Aim: Copy the material from the line containing "You are a computer-use agent. The" down to the line containing "coord(79,68)", substituting "card" for "tile" and leaving everything else unchanged. Omit the pictures.

Dataset excerpts:

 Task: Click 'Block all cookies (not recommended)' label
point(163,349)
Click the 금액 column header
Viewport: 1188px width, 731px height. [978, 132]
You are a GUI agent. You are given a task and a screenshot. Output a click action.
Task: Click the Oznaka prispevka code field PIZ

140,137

...

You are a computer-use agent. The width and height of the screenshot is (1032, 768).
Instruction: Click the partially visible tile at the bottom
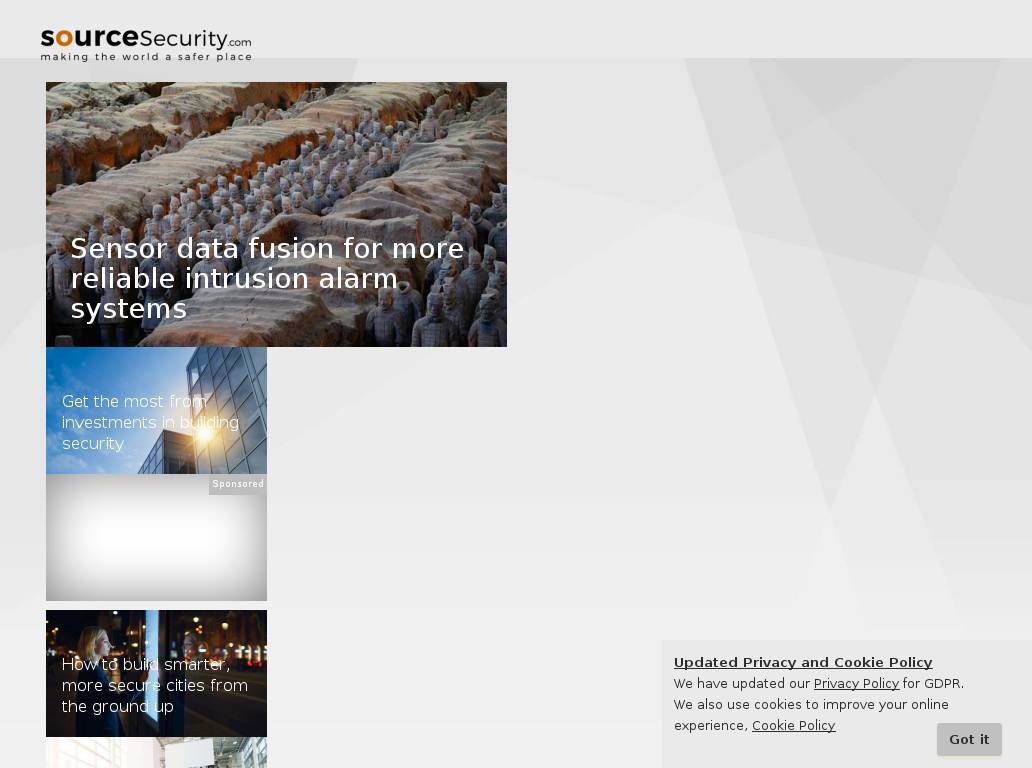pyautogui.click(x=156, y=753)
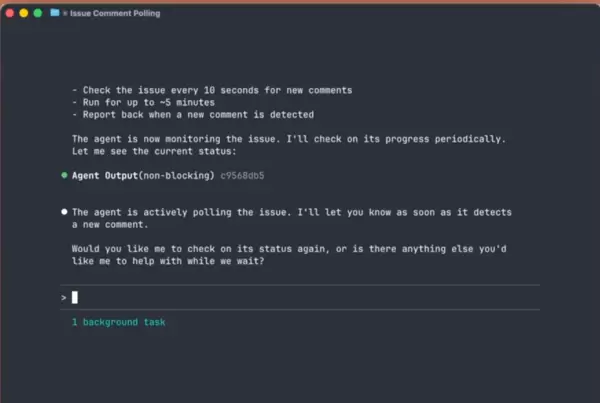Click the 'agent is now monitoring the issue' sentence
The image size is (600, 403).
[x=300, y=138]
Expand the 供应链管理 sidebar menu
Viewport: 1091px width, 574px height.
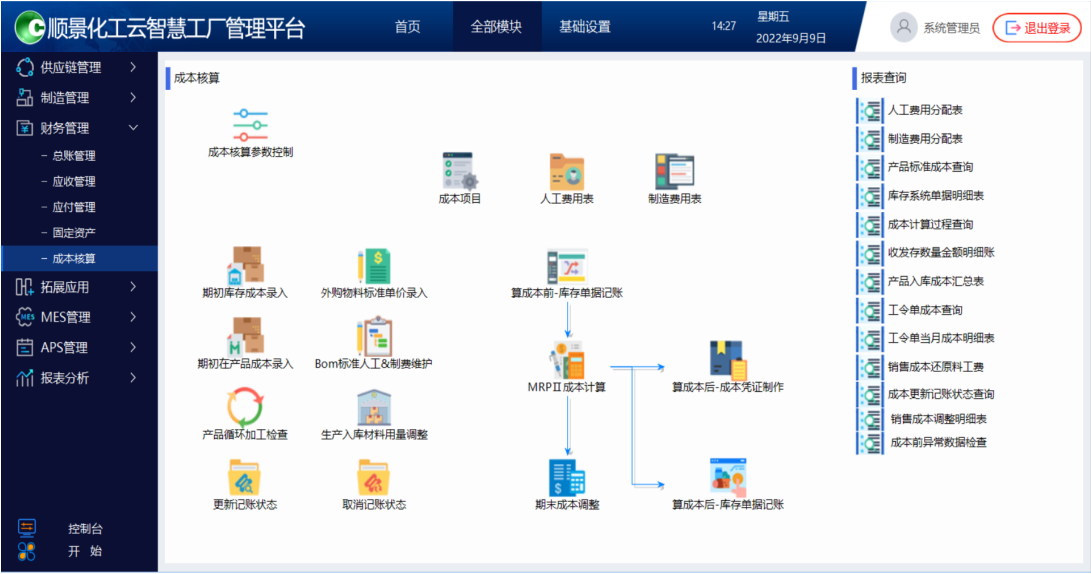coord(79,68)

==

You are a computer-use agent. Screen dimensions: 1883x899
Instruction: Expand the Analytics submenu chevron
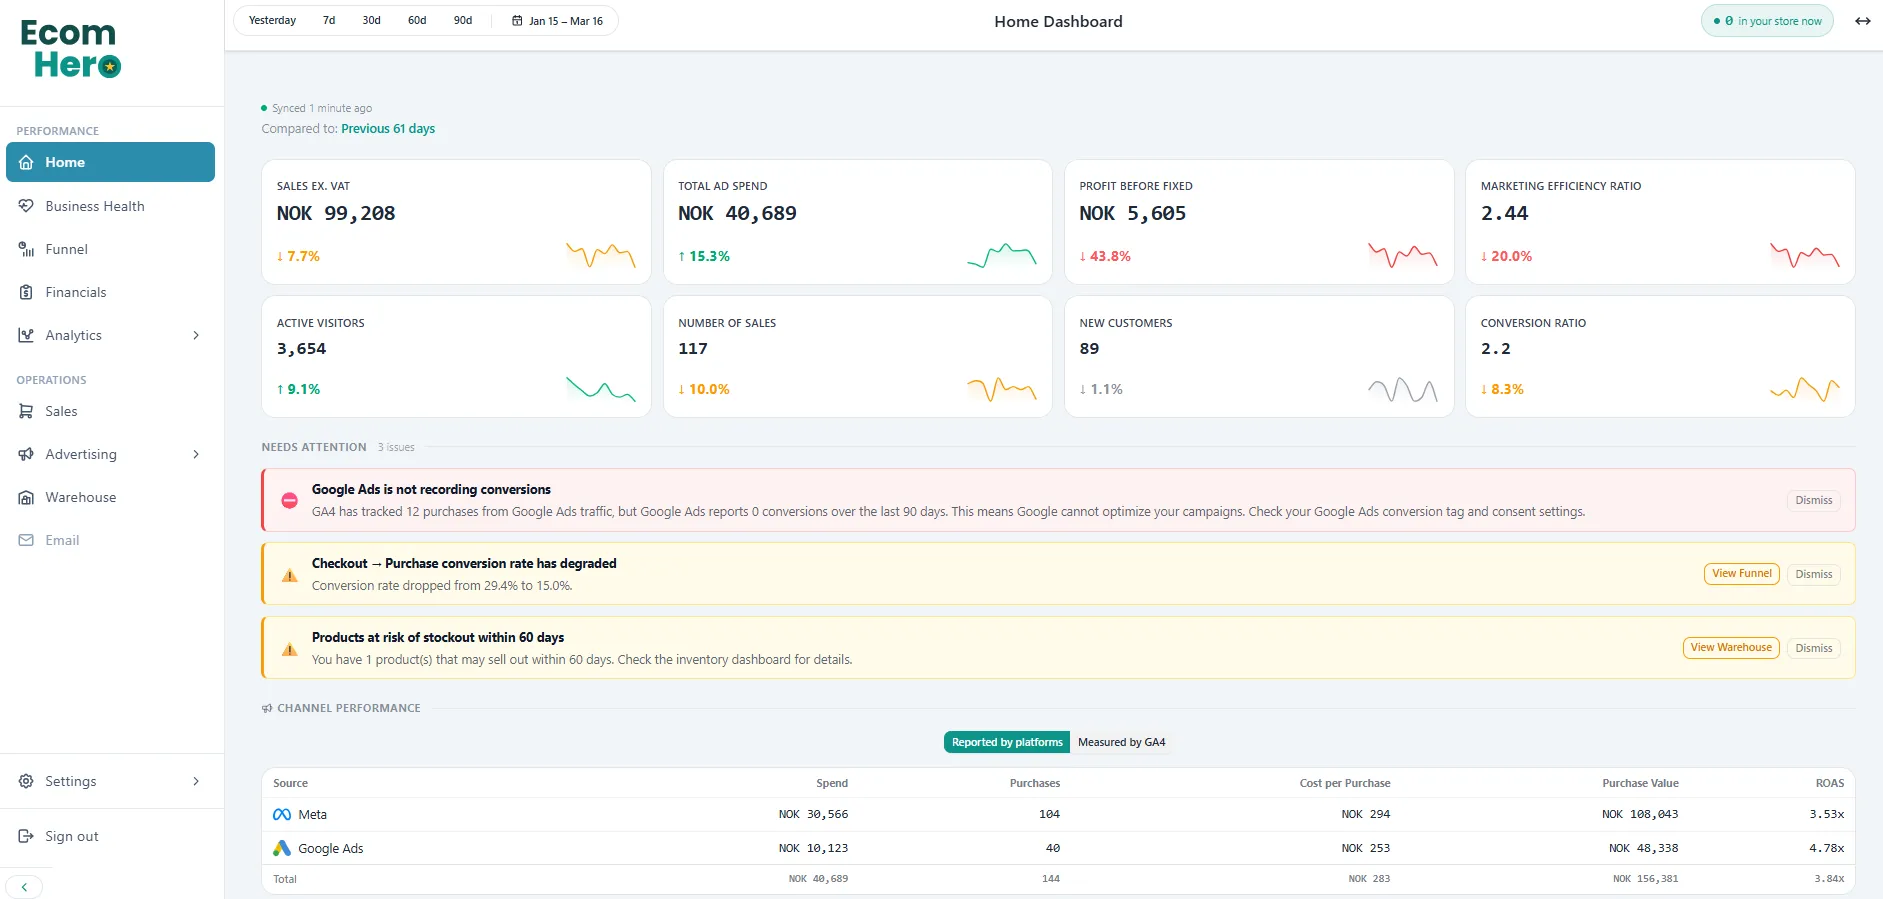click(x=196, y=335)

Final result:
You are a computer-use agent. The width and height of the screenshot is (1032, 768).
Instruction: Click the partially visible card at the bottom
pyautogui.click(x=156, y=753)
Click the 'agent is now monitoring the issue' sentence
The image size is (600, 403).
[x=300, y=138]
Expand the 供应链管理 sidebar menu
Viewport: 1091px width, 574px height.
coord(79,68)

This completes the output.